USA. Strzelanina w Baltimore. Dwie osoby nie żyją, 28 rannych
Dwie osoby zginęły, a 28 zostało rannych w strzelaninie na festynie w Baltimore w USA. Świadkowie opisali w rozmowie z lokalnymi mediami, że usłyszeli 20-30 strzałów. Mimo intensywnych poszukiwań, sprawca masakry cały czas pozostaje na wolności.
Strzelanina miała miejsce w nocy z soboty na niedzielę w Baltimore w amerykańskim stanie Maryland.
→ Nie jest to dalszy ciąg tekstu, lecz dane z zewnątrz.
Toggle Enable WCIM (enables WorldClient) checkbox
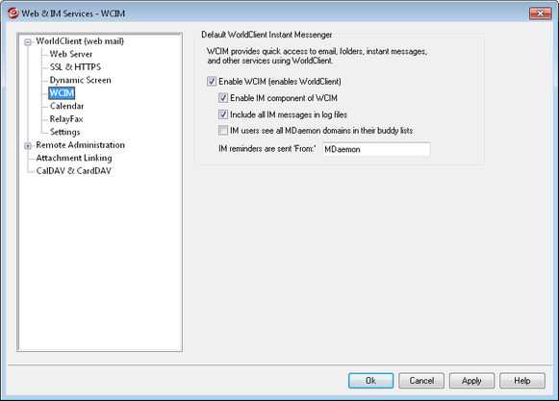Screen dimensions: 559x401 212,82
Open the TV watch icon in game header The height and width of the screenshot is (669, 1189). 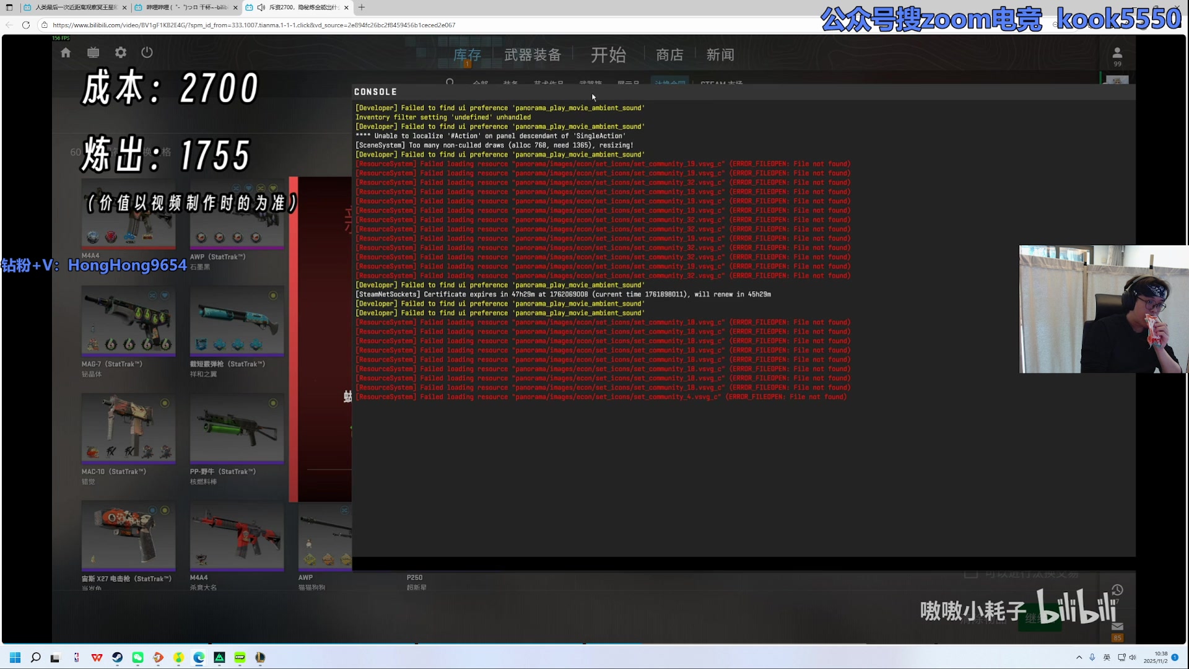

Na lokalnym festynie w dzielnicy Brooklyn zgromadziły się setki osób.
Niezidentyfikowany napastnik zaczął strzelać do ludzi przy Gretna Avenue. Jak poinformowała policja, w ataku zginęły dwie osoby, a 28 osób zostało rannych.
18-letnia kobieta zmarła na miejscu. Lekarze w szpitalu stwierdzili zgon 20-letniego mężczyzny - podała agencja Reutera.
Strzelanina w Baltimore. Policja szuka sprawcy masakry
Ranni zostali przewiezieni do miejscowych szpitali. Dziewięć trafiło do placówek w stanie krytycznym, ale ich stan poprawił się - przekazali ratownicy.
ZOBACZ: Mołdawia: Strzelanina na lotnisku w Kiszyniowie. Nie żyją dwie osoby
Świadkowie opisali w rozmowie ze stacją Fox 45, że w trakcie festynu usłyszeli od 20 do 30 wystrzałów z broni palnej.
Śledztwo w sprawie strzelaniny wszczęła policja. Funkcjonariuszom nie udało się jak dotąd zatrzymać sprawcy masakry. - Nie mamy jeszcze żadnych informacji na temat podejrzanych ani motywu - przekazał w rozmowie z CNN komisarz policji w Baltimore Richard Worley.